I only look like a professor. Photo: Brendan Hoffman/Getty Images

George F. Will, award-winning columnist and distinguished Fox News panelist, is not a believer in the scientific theory of anthropogenic global warming. And once you’ve decided that scientists routinely make shit up in order to advance a nefarious bureaucratic progressive agenda, there’s no end to the number of new conspiracies you’re going to discover. Appearing yesterday on Fox News Sunday, Will explained to his incredulous co-panelists that Ebola is actually far easier to transmit than the authorities are letting on:

The problem is, the original assumption was that with great certitude, if not certainty, was that you need to have direct contact, meaning with bodily fluids with someone, because it's not airborne. There are now doctors who are saying, we're not so sure that it can't be in some instances transmitted by airborne …
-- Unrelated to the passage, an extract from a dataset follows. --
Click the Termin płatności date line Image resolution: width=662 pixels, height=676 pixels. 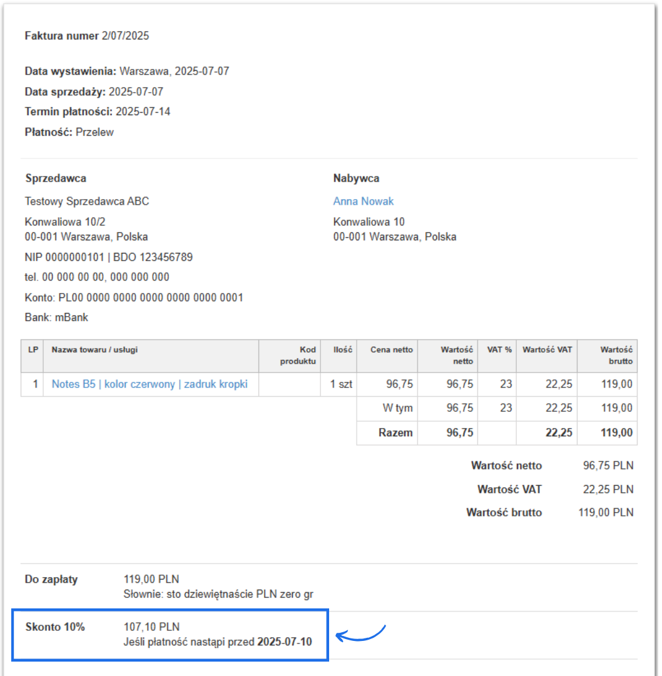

In fact, there are doctors who are saying that in a sneeze or some cough, some of the airborne particles can be infectious?

Neera Tanden, appearing on the panel, asked, “I'm sorry, who are the doctors saying this? I mean, we have — I mean, this is what I think is really important, that facts about this disease do not lead to panic. So far, every expert that I've seen has said—” At which point, Will, goaded by the appeal to scientific authority, interjected, “Every expert that you've seen. Here we go again.”
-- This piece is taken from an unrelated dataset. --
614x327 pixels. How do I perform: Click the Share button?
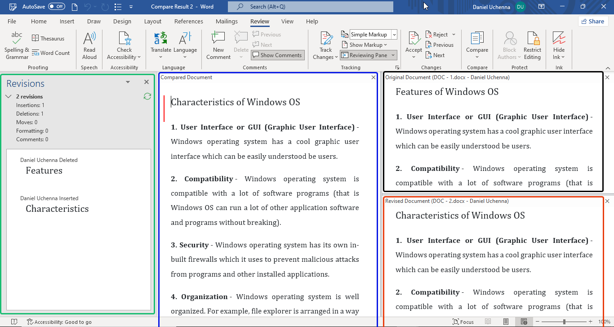pyautogui.click(x=592, y=21)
Will proceeded to cite the “University of Minnesota Center for Infectious Disease,” which, he claimed, supported his belief that Ebola could be transmitted through the air. Politifact explains that Will is once again garbling bits of fact and turning them into a falsehood.
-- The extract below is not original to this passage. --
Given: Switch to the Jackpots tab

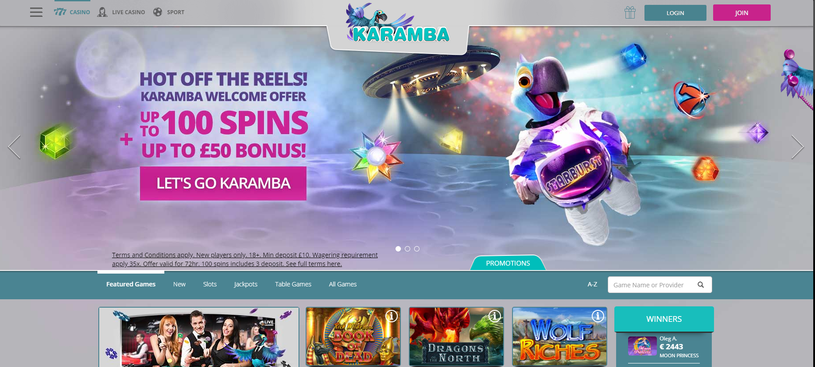Looking at the screenshot, I should [246, 284].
It is true that the University of Minnesota Center for Infectious Disease Research and Policy’s website published a commentary by two University of Illinois professors suggesting that health-care workers treating Ebola patients should wear respirators. The commentary was misinterpreted by various right-wing media, forcing the Center to post an update explaining that the commentary had been totally misconstrued (“CIDRAP has not made claims that ‘Ebola is Airbone’ or that ‘Ebola [is] Transmittable by Air.’”). Its authors likewise tell Politifact that Will has misinterpreted their work and they do not endorse his conclusion.

So even the renegade Freedom Doctors cited by Will turn out not to agree with him. Instead, they agree with “the Oxford Journal of Infectious Diseases and summaries issued by the Centers for Disease Control, the World Health Organization, and the New England Journal of Medicine.

To their credit, Tanden and panel host Chris Wallace continued to point out that Will’s claims were fallacious. This merely seemed to deepen Will’s suspicions. “Again,” he replied with his characteristic sagacity, “we're getting used to people declaring scientific debates closed over and settled; they rarely are.” Scientific debates will never be settled so long as George F. Will is around to unsettle them.